Ana Villanueva

Personal information
- Full name: Ana Josefa Villanueva Fabián
- Nationality: Dominican
- Born: 20 March 1982 (age 44) Cotuí, Dominican Republic
- Weight: 49 kg (108 lb)

Sport
- Country: Dominican Republic
- Sport: Karate
- Event: Under 50 kg

Medal record
Women's Karate
Representing the Dominican Republic
World Championships
| Bronze medal – third place | 2012 Paris | Under 50 kg |
Pan American Games
| Gold medal – first place | 2011 Guadalajara | Under 50 kg |
| Gold medal – first place | 2015 Toronto | Under 50 kg |
Central American and Caribbean Games
| Gold medal – first place | 2006 Cartagena | Team Kumite |
| Silver medal – second place | 2014 Veracruz | Under 50 kg |
| Bronze medal – third place | 2010 Mayagüez | Under 50 kg |
| Bronze medal – third place | 2010 Mayagüez | Team Kumite |

= Ana Villanueva =

Dominican karateka (born 1982)

Ana Josefa Villanueva Fabián (born March 20, 1982, in Cotuí) is a karateka from the Dominican Republic who won the gold medal at the 2011 and 2015 Pan American Games.

==Early age and personal life==
Villanueva started practicing boxing and volleyball.

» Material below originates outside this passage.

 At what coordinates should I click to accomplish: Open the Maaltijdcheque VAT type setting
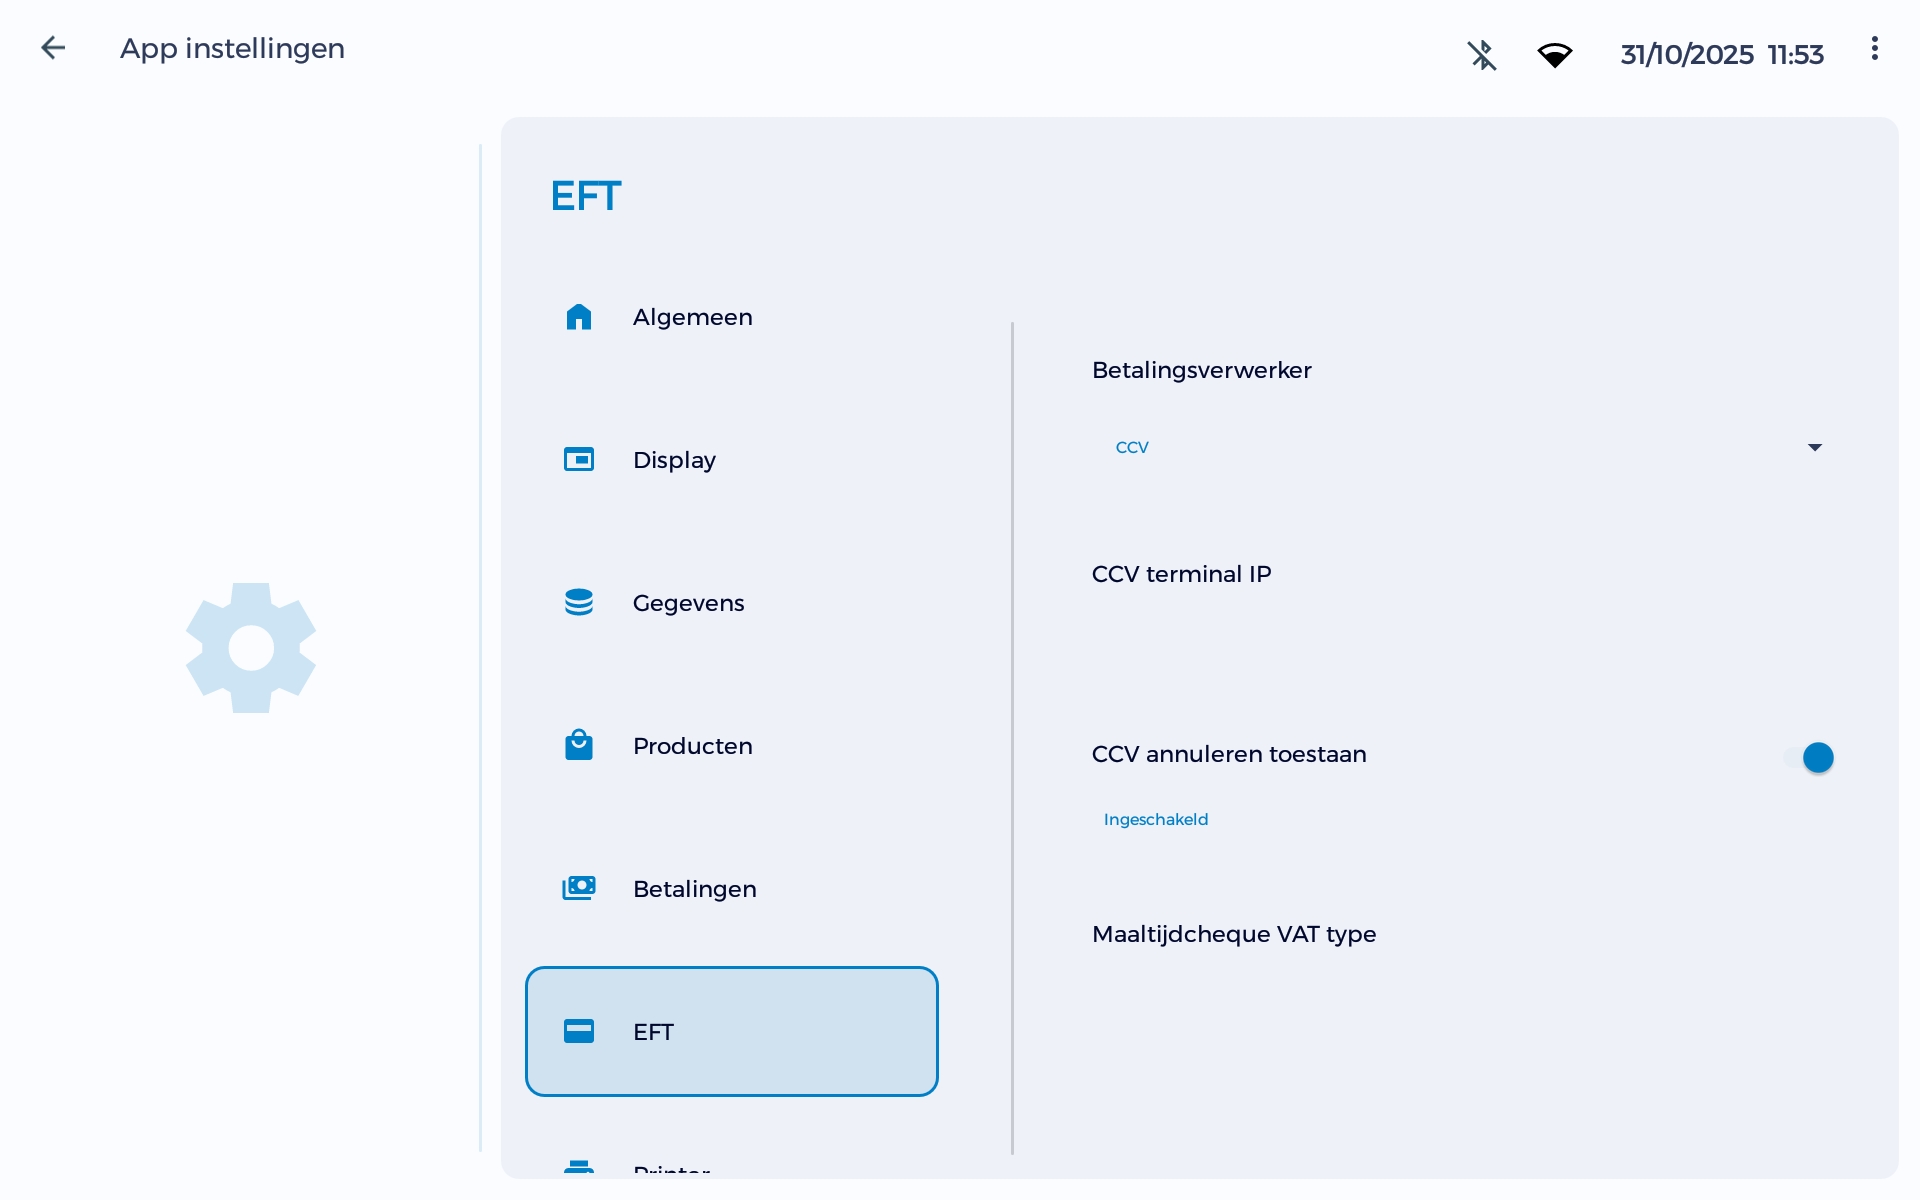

She is a student of Accounting at Universidad Organización y Método and is a member of the Dominican Air Force; there she received the promotion to sergeant major in 2011.

Ana took the money she collected after the 2011 Pan American Games winning, to repay the mortgage loan over her family house. They used the mortgage to fund the liver cancer treatment for one of Villanueva's brothers. She received an apartment from the government in 2017.

==Career==
Villanueva win the gold medal at the team kumite competition during the 2006 Central American and Caribbean Games, held in Colombia.

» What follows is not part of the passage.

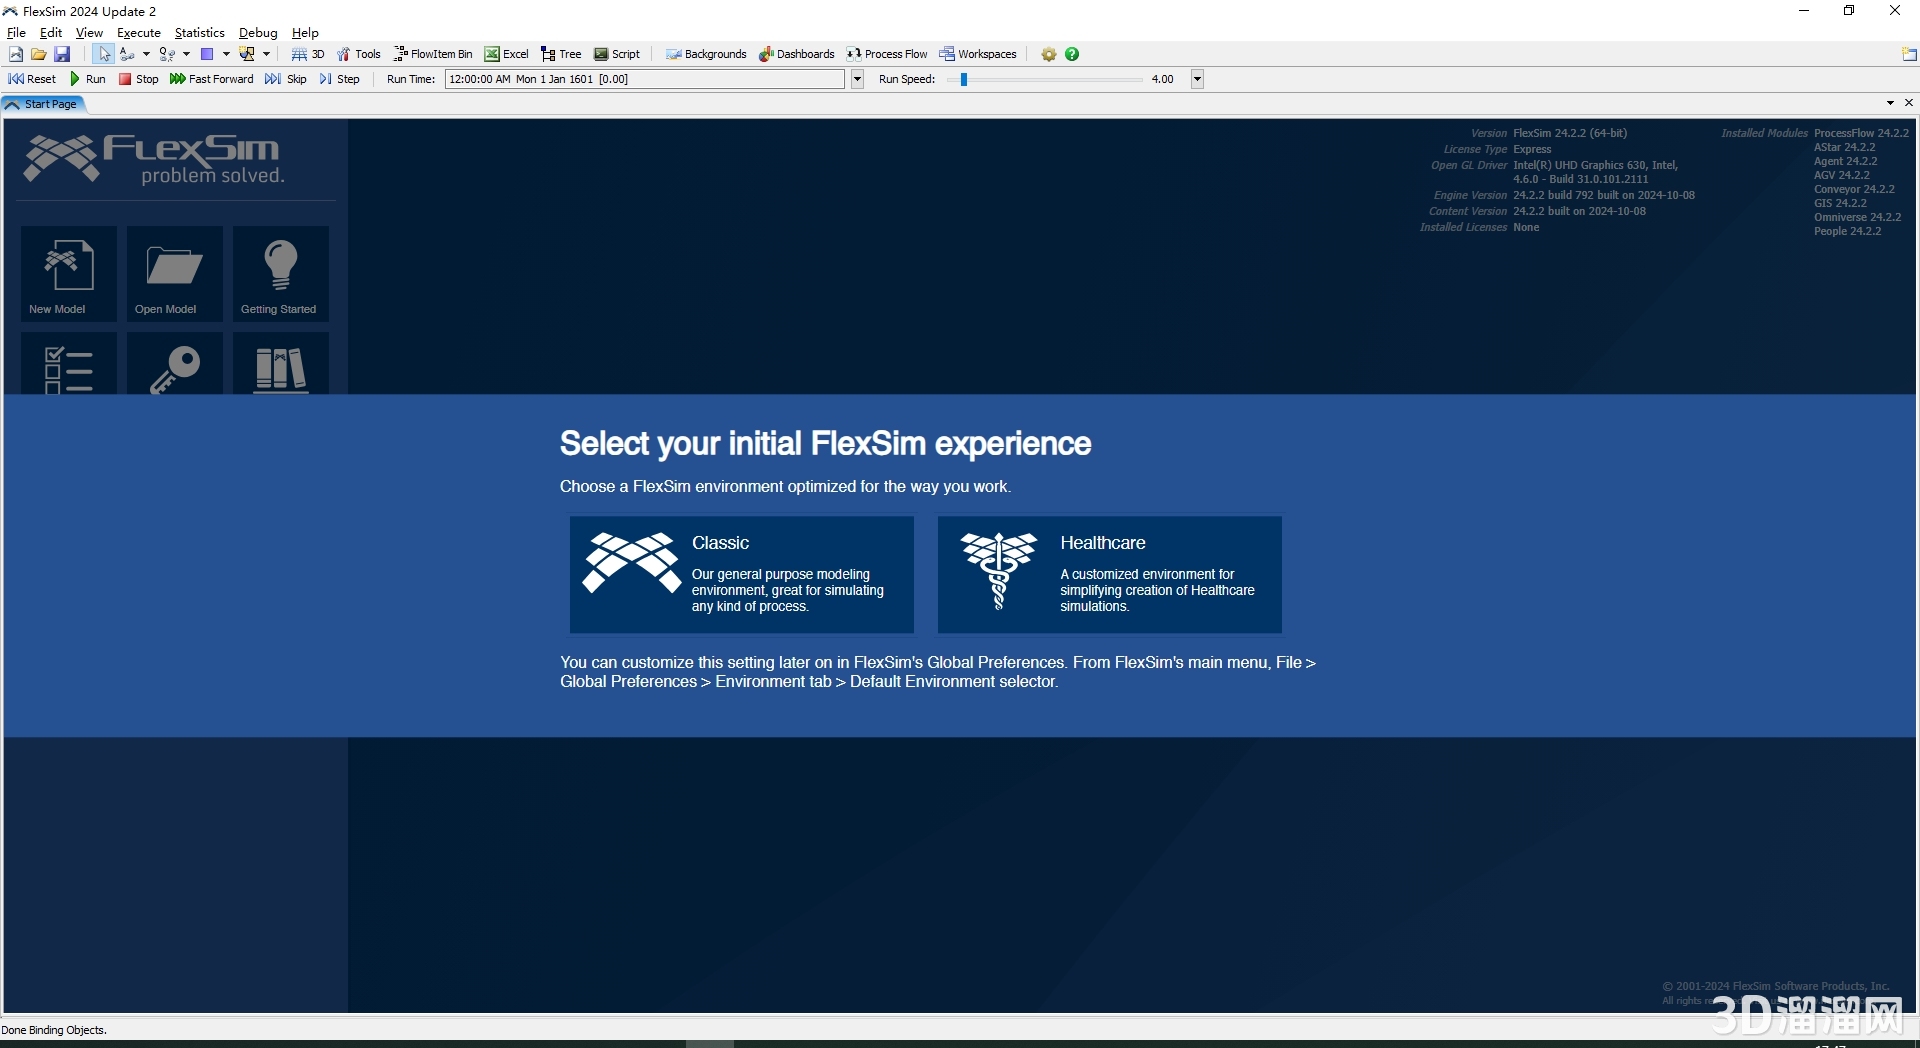
Task: Open the Process Flow toolbar item
Action: tap(887, 54)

At the 2009 Central American and Caribbean Championship held in Santiago, Dominican Republic, Ana win the old medal at the Team Kumite category and the silver at the under 50 kg. The next year, she took the gold medal in under 50 kg and bronze in the open category medal at the 2010 Central American and Caribbean Championships

Ana took two bronze medals at the 2010 Central American and Caribbean Games, one in the under 50 kg, and the other at the team kumite competition.

===2011===
Villanueva won the gold medal in the kumite -50 at the Ibero-American Championship, held in Managua, Nicaragua. Three months later, at the 2011 Pan American Games, Ana win the under 50 kg gold medal, defeating the Chilean Gabriela Bruna in the final match. For this winning she collected a RD$500,000 (approx. US$13,017 in November 2011) award by the President of the Dominican Republic, Mr. Leonel Fernández.

===2012===
For her achievements during 2011, Ana was selected in February along with Dionicio Gustavo, Karate Athlete of the year. She was also one of the 10 nominees for the Dominican Republic Athlete of the Year, finally won by Luguelín Santos.

In March 2012, her hometown mayor awarded Ana for making them proud for her achievements.

===2013===
Villanueva won the silver medal of the IV Iberoamerican Championship after losing to Venezuelan Aurimer Campos 3–4. The then won the bronze medal in kumite -50 kg and gold in team kumite.

===2021===
In 2021, she competed at the World Olympic Qualification Tournament held in Paris, France hoping to qualify for the 2020 Summer Olympics in Tokyo, Japan. She was eliminated in her first match by Bakhriniso Babaeva of Uzbekistan.